Estimation : 150 / 200
Adjudication : Invendu
Description
4 pages in-8 sur papier quadrillé (plis un peu fatigués) et 1 page et demie in-4. [Début des années 1880], à son ancien condisciple Pierre Campaux. Lui aussi est littérateur : « J’ai quelques articles imprimés à la Meurthe, feuille de clan que tu sais. Ce qui ne m’a valu que quelques lettres de Mme Ackermann, dont tu connais sans doute les magnifiques vers ; et une lettre plus un volume avec dédicace de P. de Saint-Victor, lequel m’a été, je le crains, fort nuisible car visant au style Gautier, Banville, St Victor, je n’ai fait que du galimathia.

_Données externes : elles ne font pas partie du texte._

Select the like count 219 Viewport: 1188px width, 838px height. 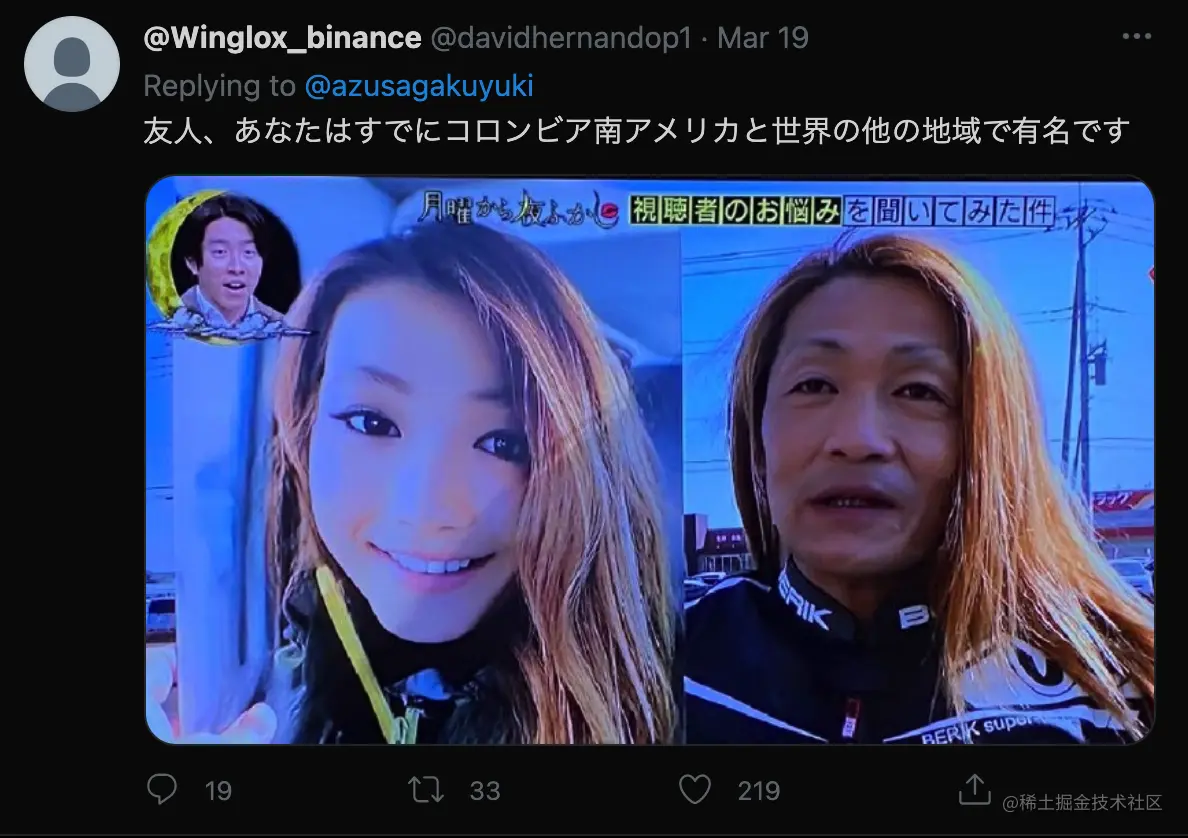click(x=758, y=791)
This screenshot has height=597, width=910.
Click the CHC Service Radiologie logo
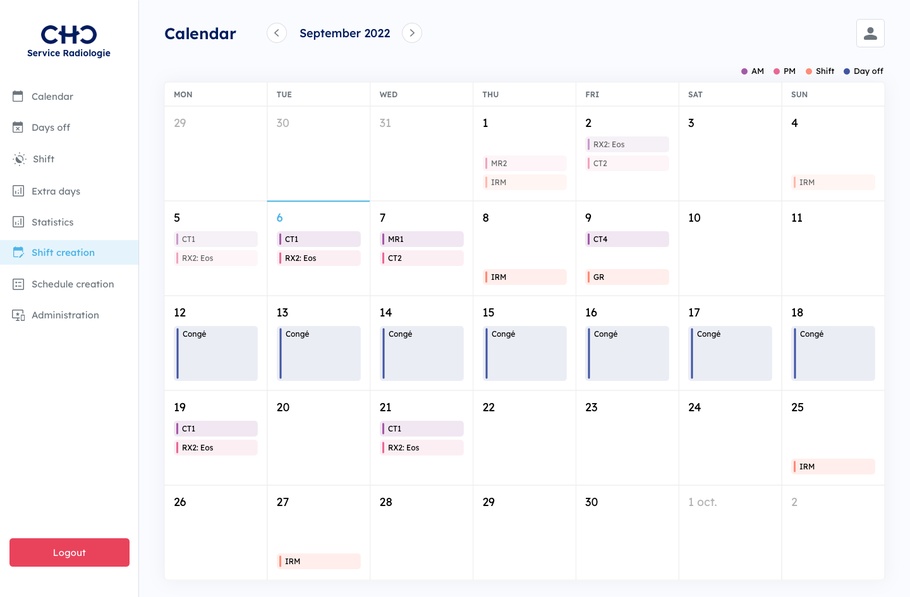click(69, 41)
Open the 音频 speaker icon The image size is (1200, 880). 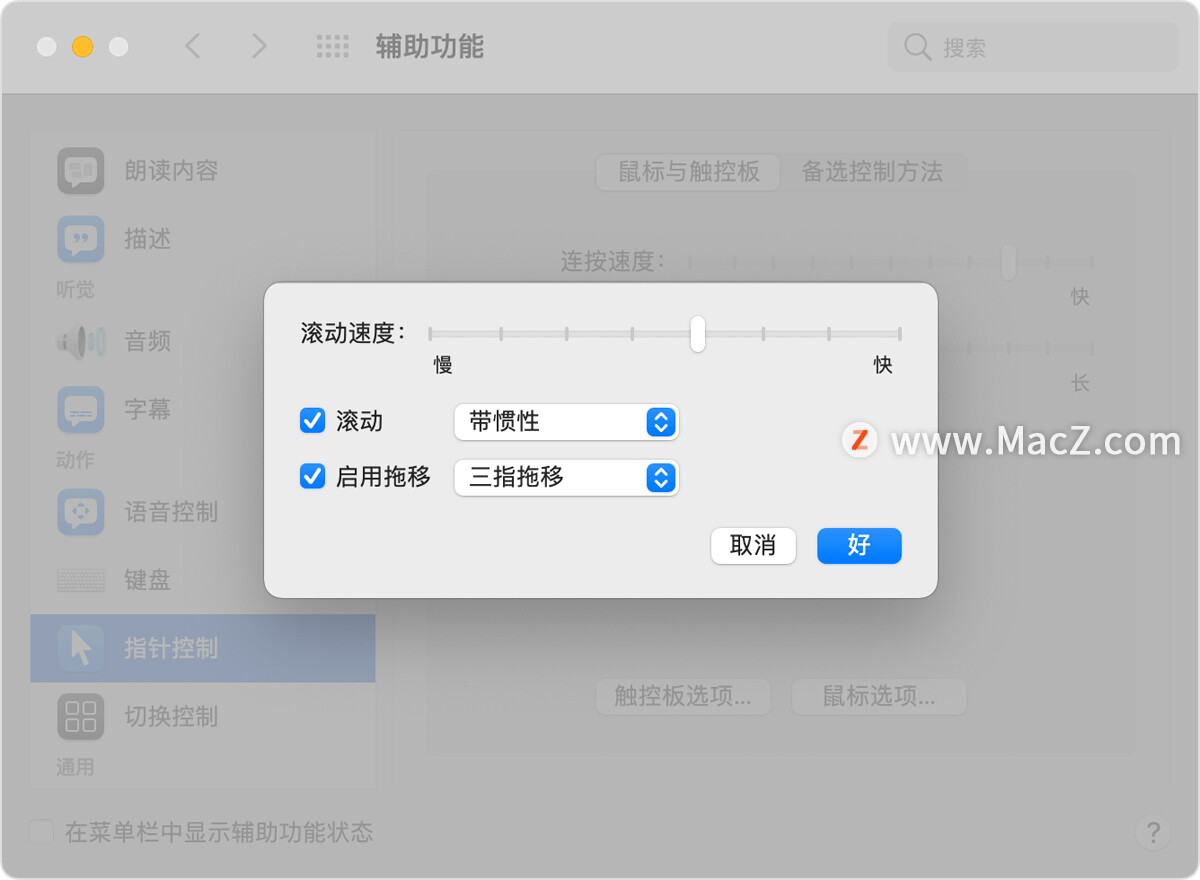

Peut-être pourrai-je attribuer à cette grotesque emphase et à mes citations de Baudelaire, doublées de mon mépris de Boileau, le bel échec que tu m’annonces »… Il demande dans « quel chou » son camarade écrit ; lui-même fait de la critique, et a quelques idées de nouvelles, « mais je n’ai pas encore de style et ça me tracasse »… 28 janvier 1917, à Finot. Barrès s’applique à rendre justice, « à donner, selon mes forces, de la gloire aux meilleurs dans tous les partis, je travaille à l’union et à l’amitié française »… Il rechigne à venir examiner les projets législatifs de Finot : « Quand je suis injurié et calomnié systématiquement de la plus abominable manière et par des raisons bien basses, je vois tel membre de votre comité qui y prête la main, qu’irais-je faire de collaborer avec lui ? »… On joint une belle photographie et le numéro des Hommes d’aujourd’hui à lui consacré.